__PROBLEM STATEMENT__
Please repeat exactly the line containing "This screenshot has height=632, width=800." and each line after it in the records below, through the last.

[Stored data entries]
==========
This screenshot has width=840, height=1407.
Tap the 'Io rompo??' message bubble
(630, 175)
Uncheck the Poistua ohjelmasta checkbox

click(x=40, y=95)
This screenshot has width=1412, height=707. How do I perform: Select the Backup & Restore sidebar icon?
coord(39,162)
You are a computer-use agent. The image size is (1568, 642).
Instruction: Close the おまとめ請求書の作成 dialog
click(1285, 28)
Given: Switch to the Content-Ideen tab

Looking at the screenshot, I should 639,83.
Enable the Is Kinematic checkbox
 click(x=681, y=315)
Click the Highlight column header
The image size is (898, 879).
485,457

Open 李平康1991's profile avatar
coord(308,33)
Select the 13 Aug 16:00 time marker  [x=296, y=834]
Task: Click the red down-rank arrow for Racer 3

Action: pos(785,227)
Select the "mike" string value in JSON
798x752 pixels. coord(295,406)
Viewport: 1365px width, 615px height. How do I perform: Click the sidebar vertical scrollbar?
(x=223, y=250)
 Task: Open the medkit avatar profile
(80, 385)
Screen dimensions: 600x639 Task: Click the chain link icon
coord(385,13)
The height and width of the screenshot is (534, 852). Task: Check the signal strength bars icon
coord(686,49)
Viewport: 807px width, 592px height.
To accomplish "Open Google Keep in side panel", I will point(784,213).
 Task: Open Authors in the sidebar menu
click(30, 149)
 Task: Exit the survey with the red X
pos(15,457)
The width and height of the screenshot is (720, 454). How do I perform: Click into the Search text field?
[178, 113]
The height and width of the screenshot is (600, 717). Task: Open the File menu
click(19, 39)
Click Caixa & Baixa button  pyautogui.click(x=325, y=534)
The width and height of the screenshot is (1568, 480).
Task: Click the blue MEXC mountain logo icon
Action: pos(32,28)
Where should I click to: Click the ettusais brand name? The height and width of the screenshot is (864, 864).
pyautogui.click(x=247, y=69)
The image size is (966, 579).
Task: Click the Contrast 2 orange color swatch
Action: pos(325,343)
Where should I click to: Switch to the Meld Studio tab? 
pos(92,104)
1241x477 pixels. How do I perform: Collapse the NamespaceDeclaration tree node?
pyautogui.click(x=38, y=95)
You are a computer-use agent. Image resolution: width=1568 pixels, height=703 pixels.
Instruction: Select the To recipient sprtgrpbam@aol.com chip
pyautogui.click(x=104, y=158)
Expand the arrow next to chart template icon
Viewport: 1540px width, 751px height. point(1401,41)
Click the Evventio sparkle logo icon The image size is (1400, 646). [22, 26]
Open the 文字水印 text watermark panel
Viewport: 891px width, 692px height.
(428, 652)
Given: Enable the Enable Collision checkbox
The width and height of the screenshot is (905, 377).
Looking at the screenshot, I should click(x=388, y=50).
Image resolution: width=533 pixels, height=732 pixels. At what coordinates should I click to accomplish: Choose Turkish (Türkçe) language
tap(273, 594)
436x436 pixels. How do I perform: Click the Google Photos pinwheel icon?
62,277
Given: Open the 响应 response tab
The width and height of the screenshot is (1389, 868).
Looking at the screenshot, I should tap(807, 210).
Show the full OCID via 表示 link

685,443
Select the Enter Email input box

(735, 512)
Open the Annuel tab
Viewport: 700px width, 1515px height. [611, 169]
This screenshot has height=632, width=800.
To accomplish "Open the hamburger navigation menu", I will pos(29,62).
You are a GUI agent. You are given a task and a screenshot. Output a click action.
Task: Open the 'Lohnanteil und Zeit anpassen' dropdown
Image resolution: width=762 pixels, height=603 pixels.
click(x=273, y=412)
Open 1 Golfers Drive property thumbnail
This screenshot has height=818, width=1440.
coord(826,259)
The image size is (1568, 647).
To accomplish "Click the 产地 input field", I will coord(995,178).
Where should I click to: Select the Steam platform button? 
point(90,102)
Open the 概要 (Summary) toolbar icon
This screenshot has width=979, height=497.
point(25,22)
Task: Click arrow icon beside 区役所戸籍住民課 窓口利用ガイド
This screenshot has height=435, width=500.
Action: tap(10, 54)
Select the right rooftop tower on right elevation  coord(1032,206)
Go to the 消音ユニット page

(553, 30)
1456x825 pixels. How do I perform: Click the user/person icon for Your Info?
==========
__EXERCISE OUTPUT__
This screenshot has height=632, width=800.
To accomplish "Open the hamburger navigation menu", I will pos(29,62).
You are a GUI agent. You are given a task and a screenshot. Output a click action.
Task: Open the 'Lohnanteil und Zeit anpassen' dropdown
Image resolution: width=762 pixels, height=603 pixels.
click(x=273, y=412)
Open 1 Golfers Drive property thumbnail
This screenshot has height=818, width=1440.
coord(826,259)
The image size is (1568, 647).
To accomplish "Click the 产地 input field", I will coord(995,178).
Where should I click to: Select the Steam platform button? 
point(90,102)
Open the 概要 (Summary) toolbar icon
This screenshot has width=979, height=497.
point(25,22)
Task: Click arrow icon beside 区役所戸籍住民課 窓口利用ガイド
This screenshot has height=435, width=500.
Action: tap(10, 54)
Select the right rooftop tower on right elevation  coord(1032,206)
Go to the 消音ユニット page

(553, 30)
1456x825 pixels. How do I perform: Click the user/person icon for Your Info?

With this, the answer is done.